WHAT IS REQUIRED → Take the entries that follow and return only the lines from the one with "This screenshot has width=1568, height=262." through the final line, leaving every picture behind.

THE DATA →
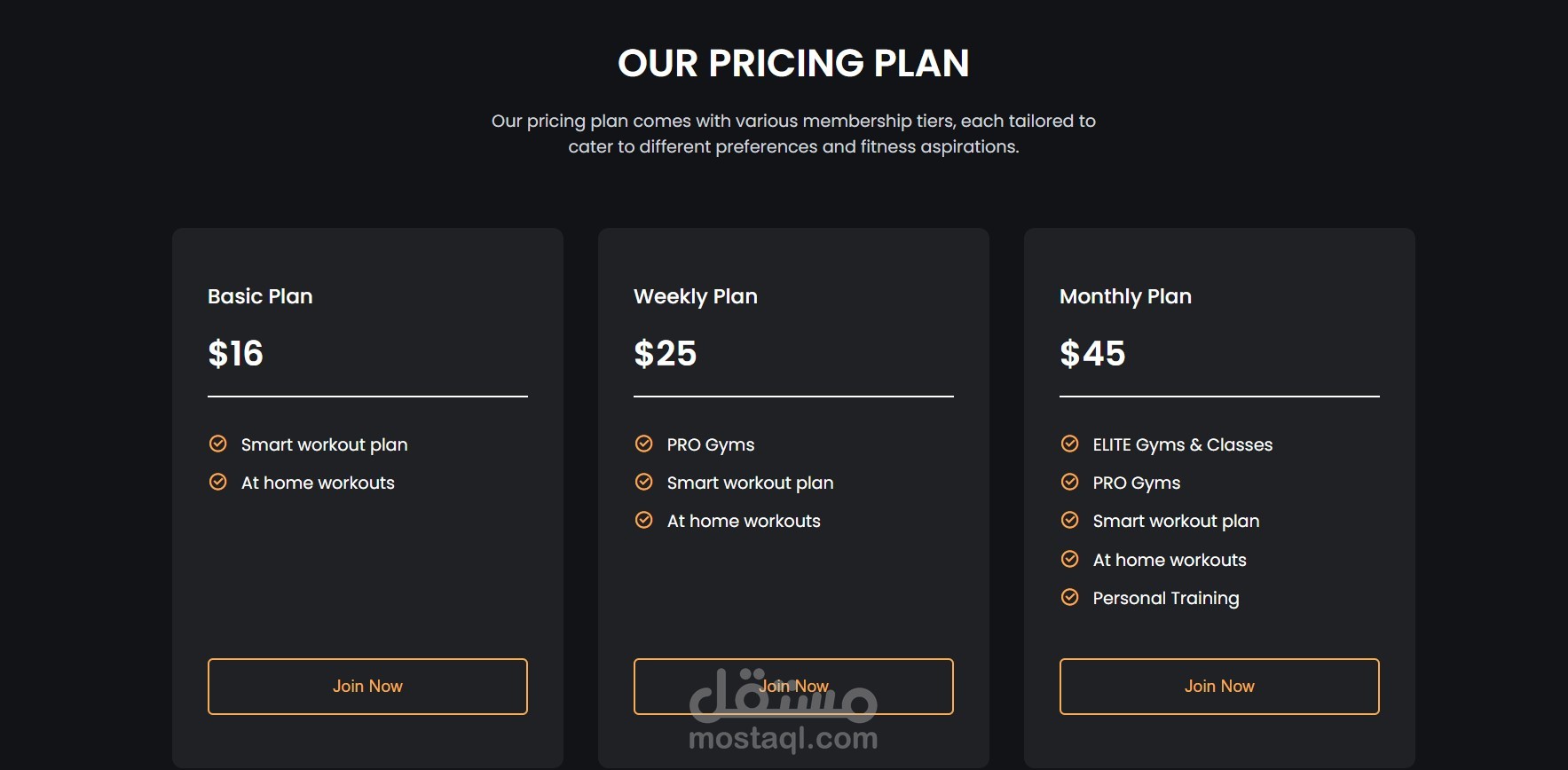Click the Basic Plan card title
1568x770 pixels.
pos(260,296)
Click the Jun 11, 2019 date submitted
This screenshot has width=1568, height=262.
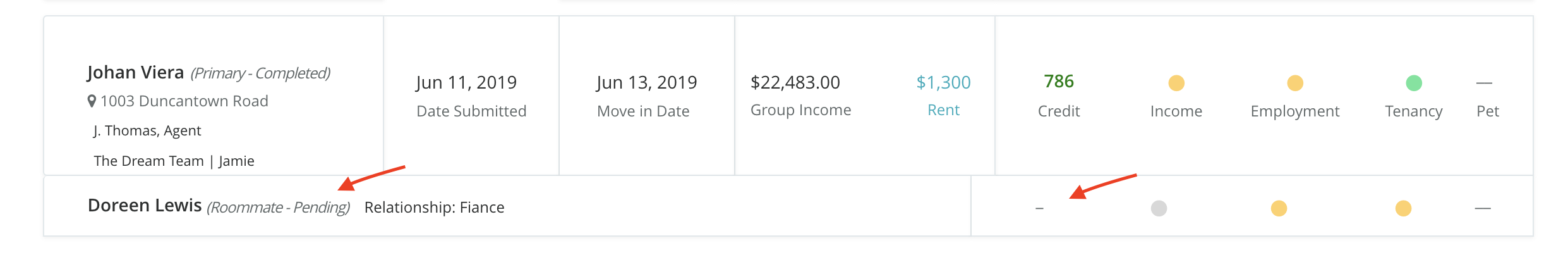click(466, 82)
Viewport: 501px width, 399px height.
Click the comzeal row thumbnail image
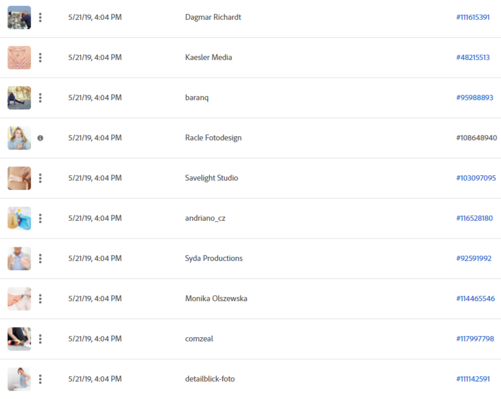click(x=19, y=339)
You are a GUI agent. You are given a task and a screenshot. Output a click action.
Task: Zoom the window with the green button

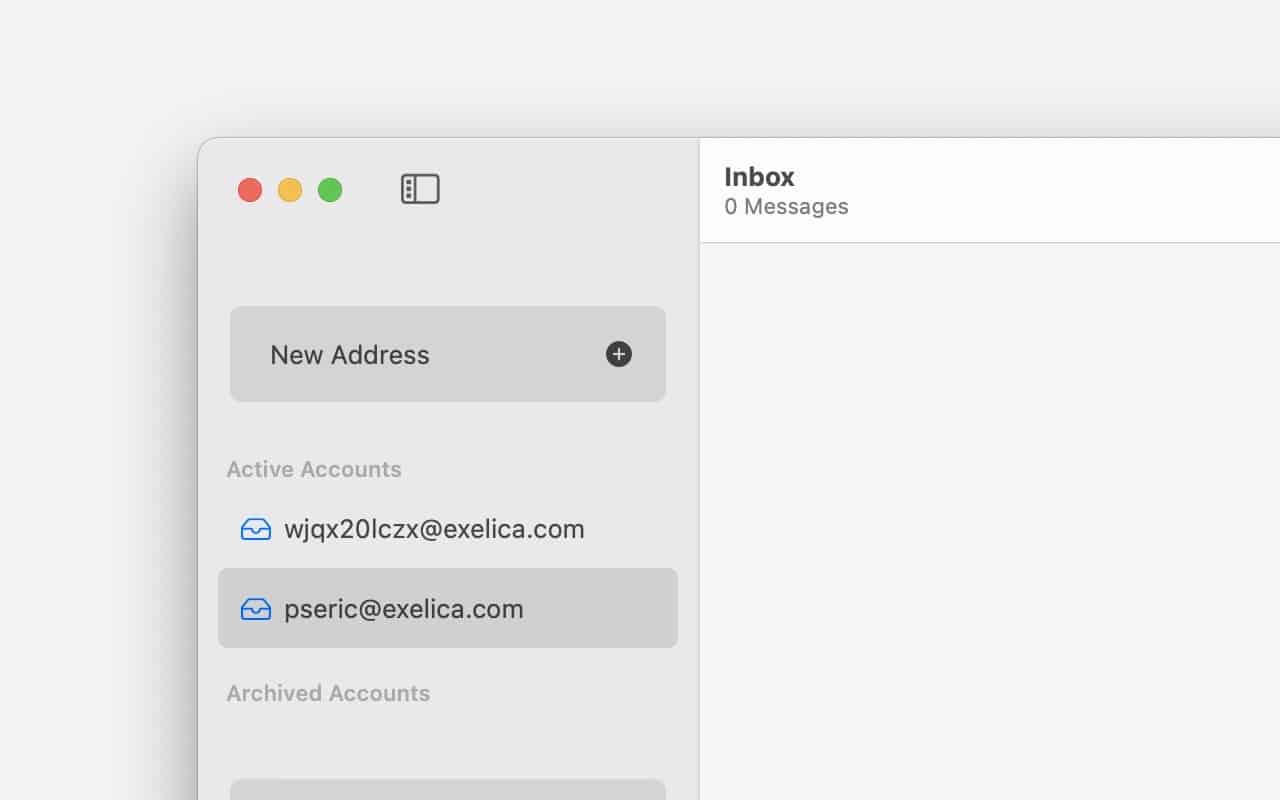(x=330, y=190)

THE ANSWER →
This screenshot has width=1568, height=262.
click(466, 82)
Viewport: 501px width, 399px height.
Click the comzeal row thumbnail image
click(x=19, y=339)
You are a GUI agent. You are given a task and a screenshot. Output a click action.
Task: Zoom the window with the green button

(x=330, y=190)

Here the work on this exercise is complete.